Start of Block
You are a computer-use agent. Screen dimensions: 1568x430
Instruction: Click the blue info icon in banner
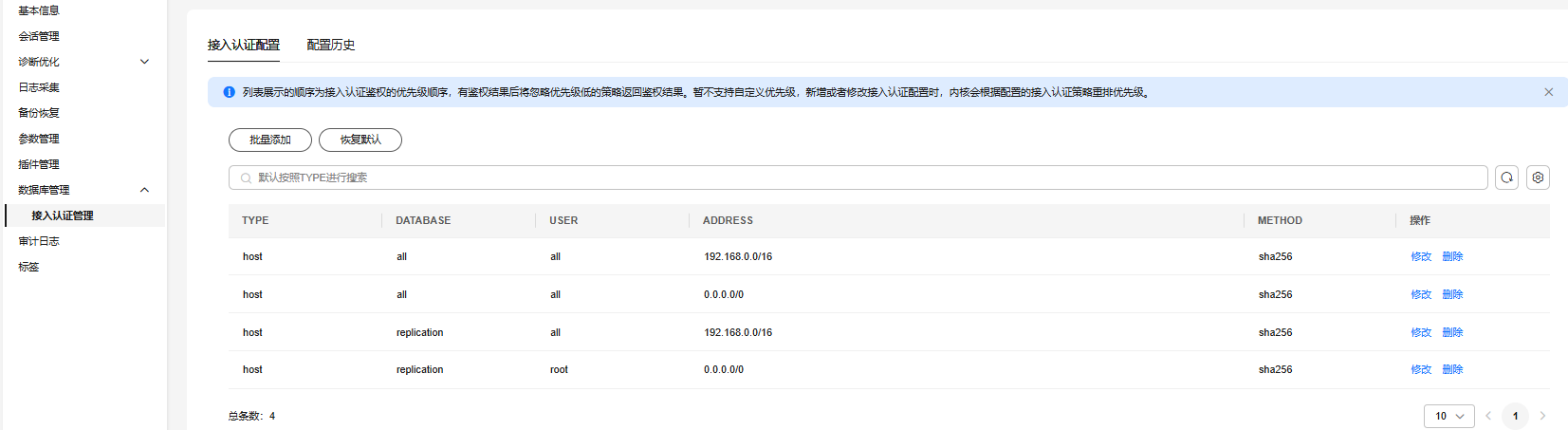[229, 92]
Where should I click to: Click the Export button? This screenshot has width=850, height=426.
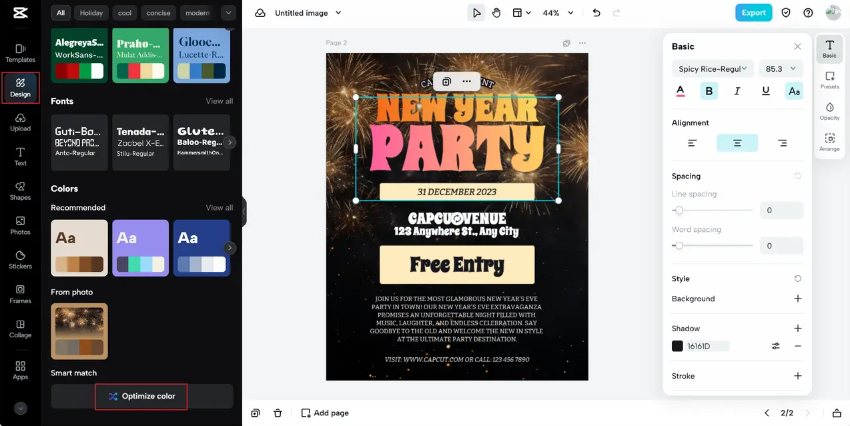point(754,13)
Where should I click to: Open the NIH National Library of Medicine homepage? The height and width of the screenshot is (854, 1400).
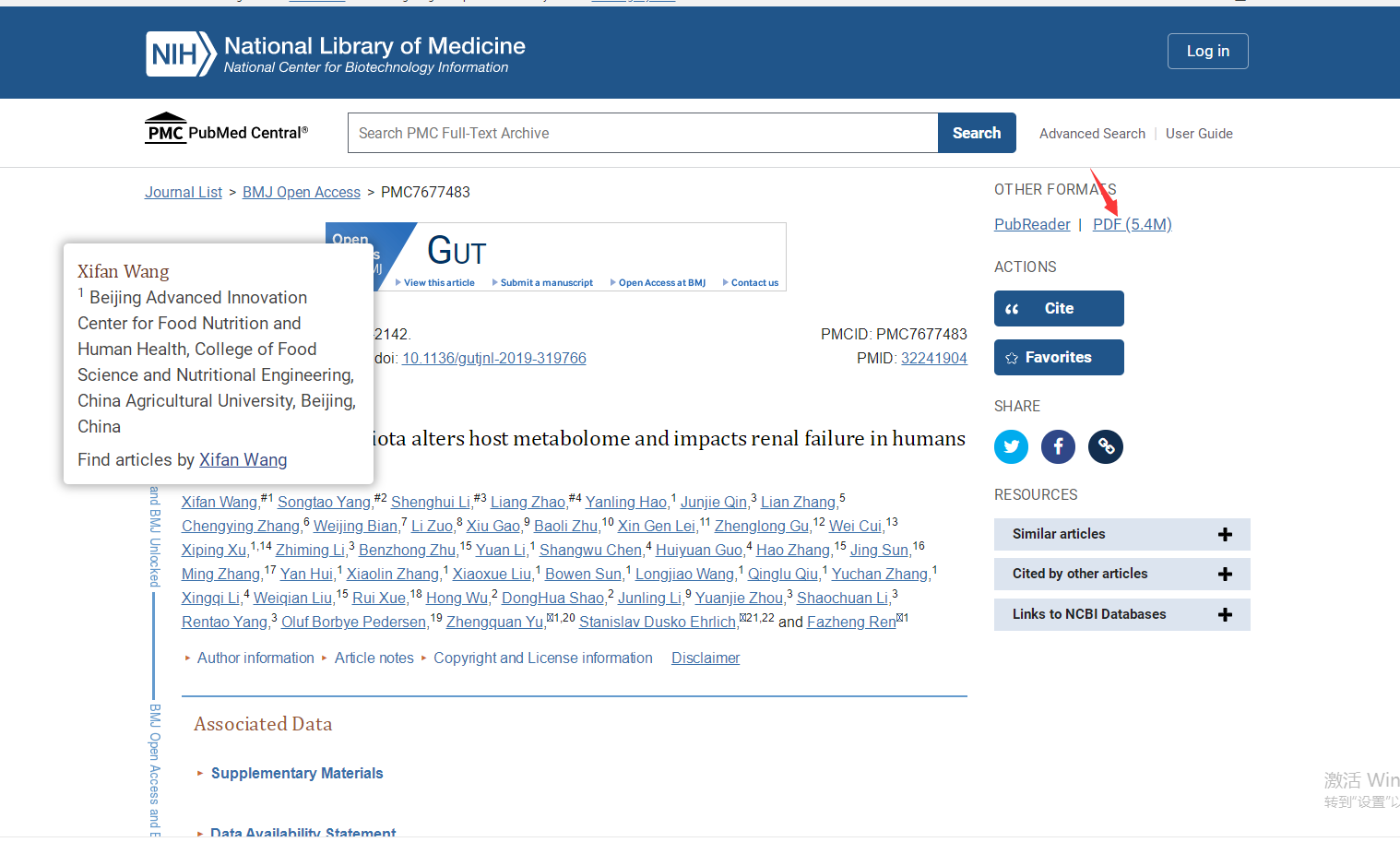coord(335,52)
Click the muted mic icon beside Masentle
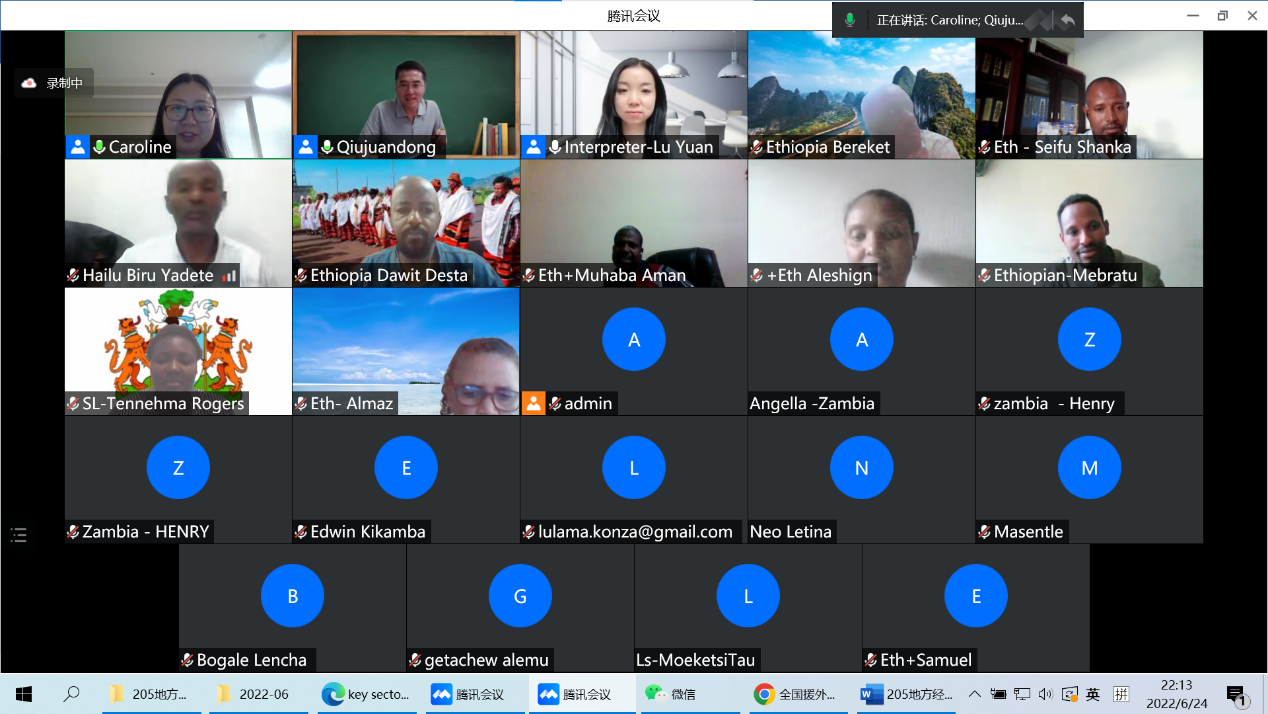This screenshot has width=1268, height=714. (984, 532)
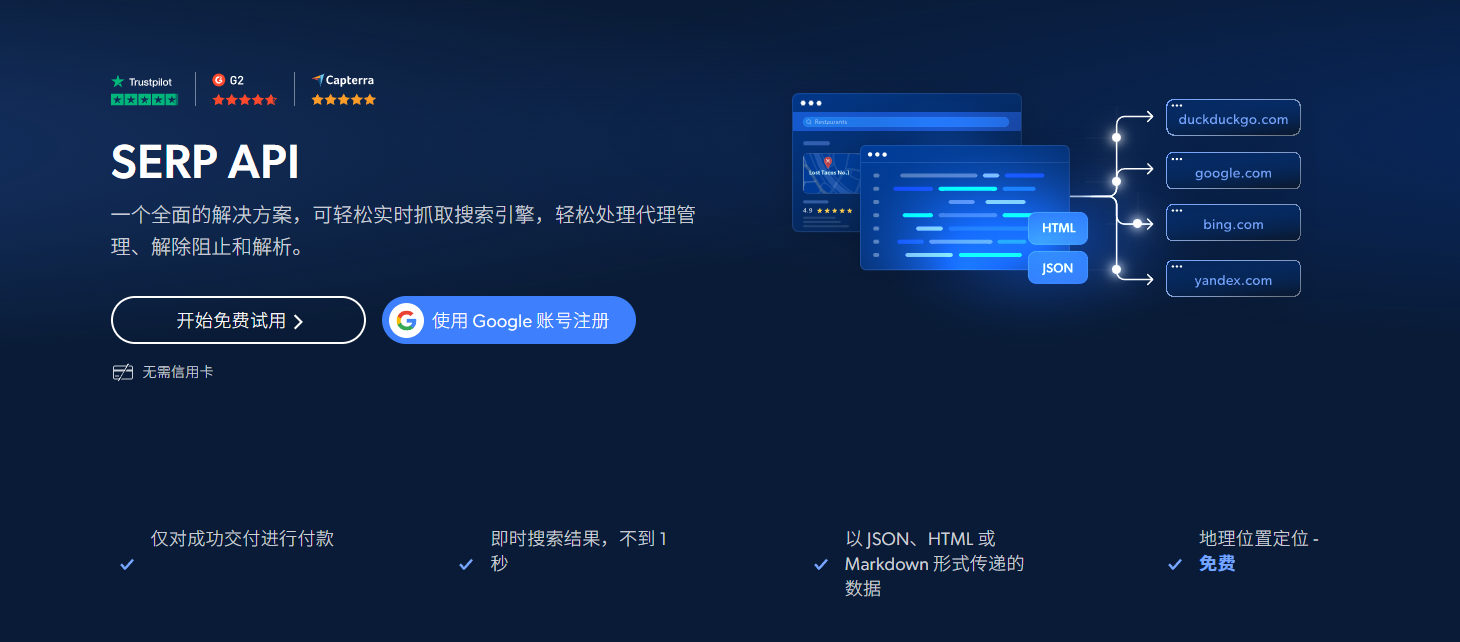Expand the yandex.com card options dots
1460x642 pixels.
pos(1177,264)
End of Block
* _ABOUT THIS EXERCISE_:
Exactly as written, return every line of the listing, but not the pictures.

* _TASK RESPONSE_:
You are a computer-use agent. Screen dimensions: 1568x430
Instruction: Click the blue info icon in banner
[229, 92]
Where should I click to: Click the Export button? This screenshot has width=850, height=426.
point(754,13)
Where should I click to: Open the NIH National Library of Medicine homepage? The height and width of the screenshot is (854, 1400).
coord(335,52)
Click the muted mic icon beside Masentle
This screenshot has width=1268, height=714. (984, 532)
Expand the yandex.com card options dots
1460x642 pixels.
pos(1177,264)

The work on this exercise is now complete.